Ce billet m'a été inspiré par une vidéo de M. Wesch, pointée par un des billets des étudiants de l'EBSI sur leur blogue. Pour suivre, il faut donc d'abord visionner la vidéo. Mon propos est de montrer que celle-ci souligne une vraie question, mais flirte avec la démagogie en présentant les technologies comme un destin. Elle pourrait alors justifier des décisions contestables, comme celle de l'Université de Montréal d'ouvrir à terme des accès Wi-Fi sur tout le campus, y compris dans les salles de cours.

Pour cela faisons d'abord un petit détour par l'économie de l'attention :

On connait la fameuse phrase de P. Le Lay, à l'époque pdg de la principale chaîne de télévision française Tf1 :

« Il y a beaucoup de façons de parler de la télévision. Mais dans une perspective 'business', soyons réaliste : à la base, le métier de TF1, c'est d'aider Coca-Cola, par exemple, à vendre son produit. (…)
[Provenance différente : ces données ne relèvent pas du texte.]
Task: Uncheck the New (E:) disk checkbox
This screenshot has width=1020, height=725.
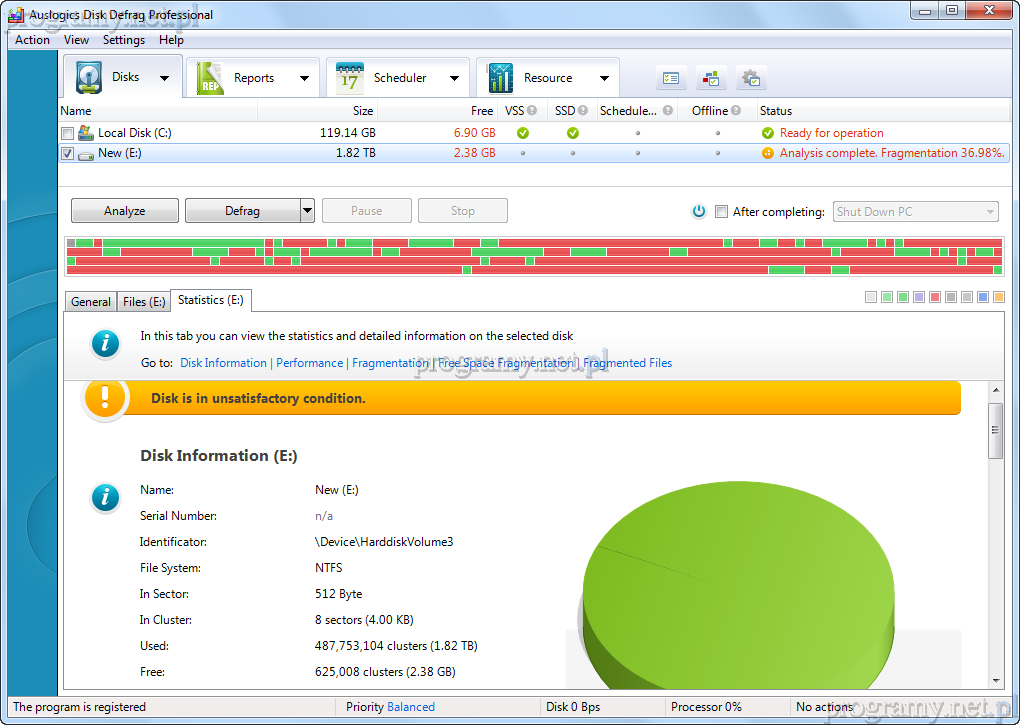Action: [x=67, y=154]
Or pour qu'un message publicitaire soit perçu, il faut que le cerveau du téléspectateur soit disponible. Nos émissions ont pour vocation de le rendre disponible : c'est-à-dire de le divertir, de le détendre pour le préparer entre deux messages. Ce que nous vendons à Coca-Cola, c'est du temps de cerveau humain disponible.(…)

Rien n'est plus difficile que d'obtenir cette disponibilité. C'est là que se trouve le changement permanent. Il faut chercher en permanence les programmes qui marchent, suivre les modes, surfer sur les tendances, dans un contexte où l'information s'accélère, se multiplie et se banalise…»

(on trouvera la mise en contexte de cette interview et de la polémique qu'elle a suscitée sur wkp)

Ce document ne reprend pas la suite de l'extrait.